Usagi Drop inizia con il funerale del nonno del protagonista. Quasi a voler introdurre fin da subito uno dei temi portanti della storia: la morte intesa come perdita di una persona cara, come vuoto che alberga nel cuore di chi resta, come mancanza di un punto di riferimento... La morte è anche al centro di una delle chiacchierate più pregnanti fra Daikichi e Rin, quando la piccolina gli domanda se un giorno anche lui, come il nonno, morirà. La sensazione di smarrimento che provano i bambini dinanzi alla dipartita di un genitore è significativa del fatto che non serve essere adulti per provare il dolore nella sua massima espressione, ma a volte anche a sei anni si può essere capaci di comprendere che quel vuoto farà sempre parte di noi. «Finché Rin conserverà i ricordi del nonno, lui resterà qui dentro per sempre». È così che Daikichi cerca di consolare Rin, battendo dolcemente il pugno sul petto.
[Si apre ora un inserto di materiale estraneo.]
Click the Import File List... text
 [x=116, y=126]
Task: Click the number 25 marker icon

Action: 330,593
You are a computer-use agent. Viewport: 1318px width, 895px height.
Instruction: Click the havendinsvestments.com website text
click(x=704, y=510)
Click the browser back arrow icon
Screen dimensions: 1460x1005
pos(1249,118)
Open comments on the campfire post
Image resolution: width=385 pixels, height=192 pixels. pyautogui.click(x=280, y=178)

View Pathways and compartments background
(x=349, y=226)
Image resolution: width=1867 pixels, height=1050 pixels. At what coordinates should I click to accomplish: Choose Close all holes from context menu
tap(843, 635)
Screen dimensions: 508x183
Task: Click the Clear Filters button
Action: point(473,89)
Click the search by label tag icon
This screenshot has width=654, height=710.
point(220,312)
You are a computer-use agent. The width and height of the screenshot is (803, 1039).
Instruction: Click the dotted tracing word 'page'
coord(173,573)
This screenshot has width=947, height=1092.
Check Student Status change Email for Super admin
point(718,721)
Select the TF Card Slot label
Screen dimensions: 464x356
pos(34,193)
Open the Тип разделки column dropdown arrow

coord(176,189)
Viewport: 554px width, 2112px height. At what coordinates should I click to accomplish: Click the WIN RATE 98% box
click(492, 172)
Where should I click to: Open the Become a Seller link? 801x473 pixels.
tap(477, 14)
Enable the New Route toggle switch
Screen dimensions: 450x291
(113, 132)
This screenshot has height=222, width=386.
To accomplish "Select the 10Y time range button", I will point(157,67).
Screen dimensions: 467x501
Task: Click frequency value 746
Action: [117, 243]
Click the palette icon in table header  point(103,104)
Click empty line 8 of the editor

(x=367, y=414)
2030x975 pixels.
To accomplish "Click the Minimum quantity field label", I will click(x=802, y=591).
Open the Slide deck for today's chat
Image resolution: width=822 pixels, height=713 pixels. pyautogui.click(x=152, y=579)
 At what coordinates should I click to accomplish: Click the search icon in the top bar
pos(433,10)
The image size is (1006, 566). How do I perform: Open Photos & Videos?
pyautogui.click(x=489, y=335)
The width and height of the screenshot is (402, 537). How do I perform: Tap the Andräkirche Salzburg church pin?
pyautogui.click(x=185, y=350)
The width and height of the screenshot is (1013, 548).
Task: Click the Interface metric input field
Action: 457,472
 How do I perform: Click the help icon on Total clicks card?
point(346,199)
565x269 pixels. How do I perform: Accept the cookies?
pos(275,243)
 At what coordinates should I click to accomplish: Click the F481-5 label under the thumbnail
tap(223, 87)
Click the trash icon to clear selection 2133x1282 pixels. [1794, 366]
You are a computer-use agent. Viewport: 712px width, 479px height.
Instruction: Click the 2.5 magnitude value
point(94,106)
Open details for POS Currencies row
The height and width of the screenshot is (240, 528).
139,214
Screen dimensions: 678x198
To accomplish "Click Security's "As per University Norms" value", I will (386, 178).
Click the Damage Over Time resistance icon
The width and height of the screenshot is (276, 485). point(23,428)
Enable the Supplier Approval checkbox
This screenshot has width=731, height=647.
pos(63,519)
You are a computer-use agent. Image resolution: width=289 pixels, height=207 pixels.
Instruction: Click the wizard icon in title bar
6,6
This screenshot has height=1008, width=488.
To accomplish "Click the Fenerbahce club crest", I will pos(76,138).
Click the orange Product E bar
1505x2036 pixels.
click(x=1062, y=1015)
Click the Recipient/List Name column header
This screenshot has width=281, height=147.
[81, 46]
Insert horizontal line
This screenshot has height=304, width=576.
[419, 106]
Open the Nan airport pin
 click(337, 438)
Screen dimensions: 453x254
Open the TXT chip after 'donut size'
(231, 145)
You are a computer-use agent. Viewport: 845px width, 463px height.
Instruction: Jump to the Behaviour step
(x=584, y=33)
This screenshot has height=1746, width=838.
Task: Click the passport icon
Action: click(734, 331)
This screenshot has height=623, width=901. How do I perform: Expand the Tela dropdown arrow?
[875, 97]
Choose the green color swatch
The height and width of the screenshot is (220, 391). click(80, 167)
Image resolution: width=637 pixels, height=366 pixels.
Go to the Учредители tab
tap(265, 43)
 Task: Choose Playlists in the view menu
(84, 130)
Quante, tante volte avrete sentito ripetere questa frase, e io stessa l'ho ribadita infinitamente a chi è più piccolo di me, o a chi in quel momento aveva bisogno di quelle parole... Ogni volta che avrete visto qualcuno volare via, vi sarete ripetuti che sarebbe rimasto dentro di voi. Avrete battuto la mano sul cuore dicendo che era lì. Perché è normale cercare di trovare un posto a quelli che un posto nel mondo non ce l'hanno più. Nei ricordi, nella memoria resta impressa l'immagine delle persone che ci lasciano. Gli insegnamenti, il sorriso, il calore umano; ma pure il sopracciglio corrugato, le mani che non si alzano, gli occhi che non si aprono più. Dinanzi alla morte ogni uomo ritorna piccolo e perciò tra il dolore che prova un adulto e lo smarrimento di un bambino non c'è differenza.
In un dato momento del film, una collega di Daikichi, riferendosi ai bambini, afferma: «Non si deve giudicare un libro dalla copertina». Per il fatto che i bambini sono piccoli e ci mettono più tempo a capire determinati discorsi o situazioni, ci si pone nella posizione di superiorità di chi la sa lunga, ignorando che spesso è da chi è inferiore a noi che arrivano gli input per crescere. Nel suo percorso per divenire padre, Daikichi si riscopre a osservare le fragili manine di Rin che prepara gli onigiri, o della stessa che gli dice di prenderla per mano perché è pericoloso. Da lei impara alcuni teneri accorgimenti da dare a sua figlia. I bambini spesso comprendono molto di più di quanto un adulto vuole credere. Non sono stupidi e riescono a percepire quando un determinato pianto o un dato sfogo, spesso sbottato contro di loro, è causato da qualcosa di grave. Riescono a capire che al mondo non c'è solo la gioia, ma c'è anche la tristezza; non c'è solo il coraggio di venirsi incontro, ma anche la paura di stare vicini; non c'è solo l'amore, ma anche l'egoismo. Accade che su quelle spalle così deboli e minute poggi una realtà scomoda, che richiede la collaborazione fra bambini e genitori per essere risolta.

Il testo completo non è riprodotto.